A If guidelines are written purely on the basis of the evidence base available then it is quite likely that the cost-effectiveness of the management intervention may not have been considered.

However, if the cost-effectiveness matters have been debated then it is up to the purchasing body to prioritise the intervention with respect to the other developments and services in the locality. As members of primary care groups, GPs should be increasingly involved in that debate.

GPs have always been gatekeepers to the NHS and have always had a role in determining the implementation of interventions that have a significant cost.

A delicate balance exists between "doing the right thing, to the right patient, at the right time" and the availability of resources to meet that demand.

A good example of the problems raised by this question is that of the SMAC guidelines on cholesterol lowering drugs.

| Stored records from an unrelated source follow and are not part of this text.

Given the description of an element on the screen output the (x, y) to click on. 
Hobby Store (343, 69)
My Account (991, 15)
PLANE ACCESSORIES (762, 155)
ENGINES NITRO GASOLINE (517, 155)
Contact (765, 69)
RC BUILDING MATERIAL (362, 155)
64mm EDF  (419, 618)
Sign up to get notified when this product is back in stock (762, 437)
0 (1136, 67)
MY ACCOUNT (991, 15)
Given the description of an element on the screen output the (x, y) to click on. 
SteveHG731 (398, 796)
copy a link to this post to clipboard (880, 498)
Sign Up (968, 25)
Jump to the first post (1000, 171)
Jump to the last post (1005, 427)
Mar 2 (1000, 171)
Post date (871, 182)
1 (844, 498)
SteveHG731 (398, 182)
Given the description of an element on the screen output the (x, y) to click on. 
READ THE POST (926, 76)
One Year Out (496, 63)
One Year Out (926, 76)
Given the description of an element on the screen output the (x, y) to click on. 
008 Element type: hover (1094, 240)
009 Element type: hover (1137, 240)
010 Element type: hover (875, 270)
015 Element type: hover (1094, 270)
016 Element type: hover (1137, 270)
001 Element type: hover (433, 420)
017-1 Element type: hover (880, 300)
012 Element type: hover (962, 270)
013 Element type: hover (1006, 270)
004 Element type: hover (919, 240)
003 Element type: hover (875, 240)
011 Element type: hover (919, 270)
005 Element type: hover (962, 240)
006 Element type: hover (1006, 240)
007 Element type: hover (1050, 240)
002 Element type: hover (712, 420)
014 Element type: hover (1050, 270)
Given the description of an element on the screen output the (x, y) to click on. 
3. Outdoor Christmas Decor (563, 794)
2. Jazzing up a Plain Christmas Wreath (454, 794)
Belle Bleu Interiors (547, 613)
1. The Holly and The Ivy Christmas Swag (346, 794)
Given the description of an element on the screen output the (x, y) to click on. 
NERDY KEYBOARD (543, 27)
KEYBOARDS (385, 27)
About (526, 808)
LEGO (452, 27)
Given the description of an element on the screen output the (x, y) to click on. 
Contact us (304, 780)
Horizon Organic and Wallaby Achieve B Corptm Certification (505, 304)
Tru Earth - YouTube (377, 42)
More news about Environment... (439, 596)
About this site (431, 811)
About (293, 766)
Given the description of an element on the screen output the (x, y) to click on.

In these circumstances most clinicians would agree that efforts should be made to concentrate on secondary prevention, where the greatest health gain could be achieved for the limited amount of money available.

Primary prevention guidelines should be deferred until the secondary prevention guidelines have been implemented and additional resources identified.

Q As keen as I might be to follow guidelines, I also have to encourage my patients, partners and colleagues in the secondary sector to follow the same guidelines, which is much more difficult.

A This question reaches to the heart of implementing guidelines. The standard line is that if individuals are involved in the development of the guidelines then they are far more likely to implement them. Obviously this can only apply to a limited number of individuals and it is then expected for all the other clinicians to follow them.

Therefore, there has to be an incentive of one sort or another to encourage individuals to follow the guidelines. This could be as simple as the professional ethical high ground where there is sufficient buy in to improve patient care that clinicians will logically follow guidelines to produce health gain.

Peer pressure and the outcomes of clinical audit have a very large part to play in implementation. The influence primary and secondary care doctors have on each other is very significant.

If there is a good evidence base and GPs speak in sufficient numbers to their consultant colleagues then it is more likely that those consultants will also follow the guidelines.

Clearly a conscientious approach to the implementation of guidelines is the best way forward and should be encouraged. However carrots and sticks within the system often have to be used to encourage the initial contacts and follow up.

Lack of concordance and compliance by patients is always hailed as a major block to implementation of guidelines.

It has been shown in practices that targeting resources both human and financial on those groups that do not comply can be very rewarding in terms of outcomes.

The way that we have addressed this issue locally is to agree proxy outcome standards for a number of disease areas which we would expect to be delivered for our family and friends. It is very difficult then for individuals to argue against the principle of following agreed guidelines in these situations.

Q In our practice, we would like to develop our own guidelines for major chronic conditions. Is this a good idea?

A It is very difficult for a practice to develop its own evidence-based guidelines for the majority of major chronic conditions that we manage.

The volume of literature that would have to be reviewed and the complexity of assessing the literature would pose an enormous challenge.

It would be much more sensible to identify some good quality guidelines that have been developed by people with the time, expertise and the money to review the literature carefully.

By all means adapt such systematically developed guidelines to meet your particular needs, but think very carefully before trying to develop you own guidelines from scratch.